Wisdom of the Crowd is an American drama television series based on the Israeli series of the same name by Shira Hadad and Dror Mishani.  The series premiered on CBS October 1, 2017, and ended on January 14, 2018. The series was produced by CBS Television Studios and Universal Television.

Premise
A tech innovator creates a cutting-edge crowd-sourcing hub to solve his own daughter's murder, as well as revolutionizing crime solving in San Francisco.

Cast and characters

Main
 Jeremy Piven as Jeffrey Tanner
 Richard T. Jones as Detective Tommy Cavanaugh
 Natalia Tena as Sara Morton
 Blake Lee as Josh Novak
 Monica Potter as Alex Hale
 Jake Matthews as Tariq Bakari

Recurring
 Ramses Jimenez as Carlos Ochoa
 Malachi Weir as Mike Leigh
 Ion Overman as Elena Ruiz
 Abigail Cowen as Mia Tanner

Production
On February 9, 2017, it was announced that CBS had given the receive-a-pilot order for Wisdom of the Crowd based on the Israeli format. The episode was written and authored by Ted Humphrey, who was expected to be an executive producer, alongside Avi Nir, Alon Shtruzman, Peter Traugott, Rachel Kaplan, Dror Mishani, Shira Hadad, and Adam Davidson. Production companies involved with the pilot include Algorithm Entertainment, Keshet International, Universal Television, and CBS Television Studios. On May 12, 2017, CBS officially ordered the pilot to series. A few days later, it was announced that the series would premiere by October 1, 2017, and air on Sundays at 8:00 P.M.

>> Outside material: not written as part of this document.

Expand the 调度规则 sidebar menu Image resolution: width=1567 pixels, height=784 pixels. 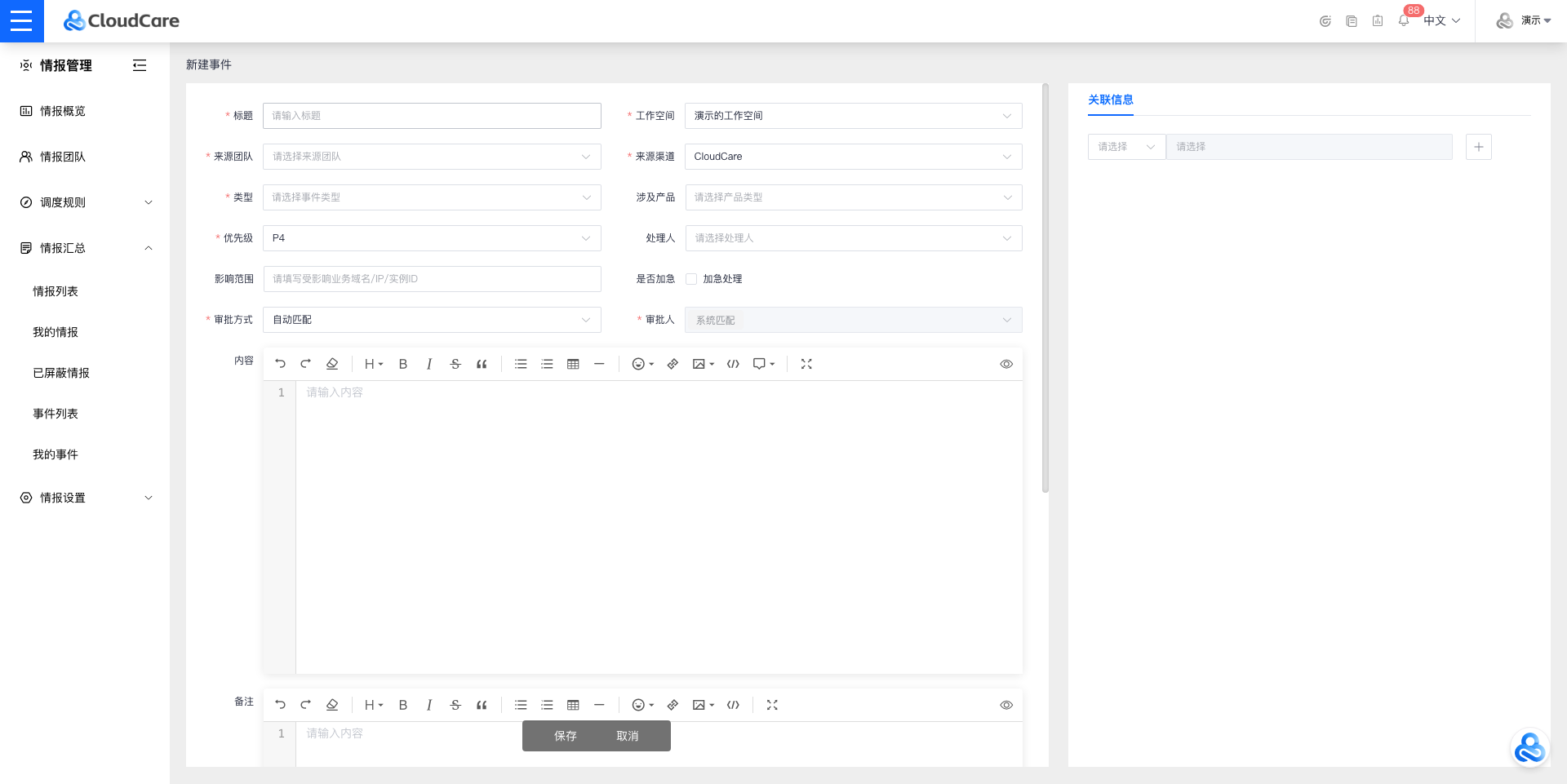point(85,202)
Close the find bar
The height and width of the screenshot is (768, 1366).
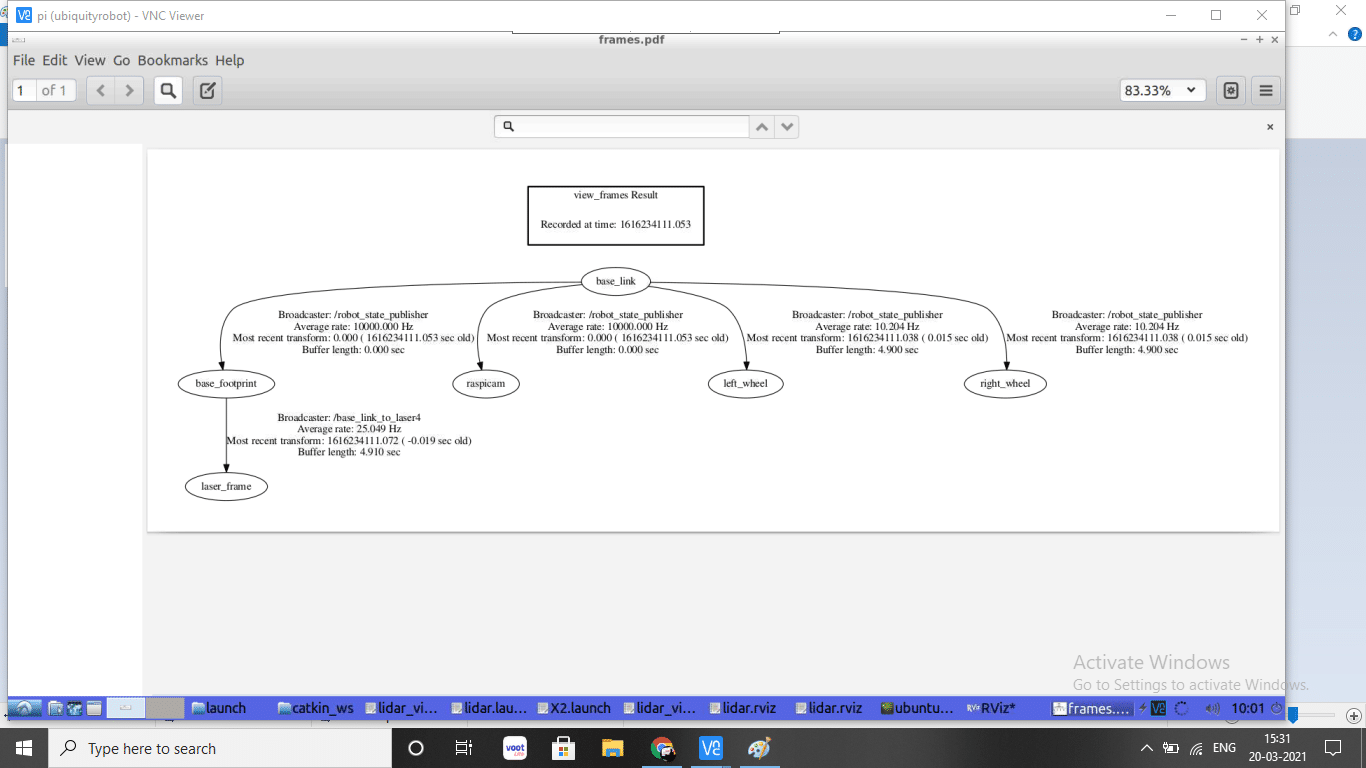click(1270, 127)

On November 27, 2017, CBS opted not to order more than 13 episodes of the series and cancelled the show following the weak ratings.

Casting 
On February 27, 2017, it was reported that Jeremy Piven would play the lead role of Jeffrey Tanner. In March 2017, they have been cast were reported to be: Richard T. Jones, Blake Lee, Natalia Tena and Jake Matthews as well as Monica Potter.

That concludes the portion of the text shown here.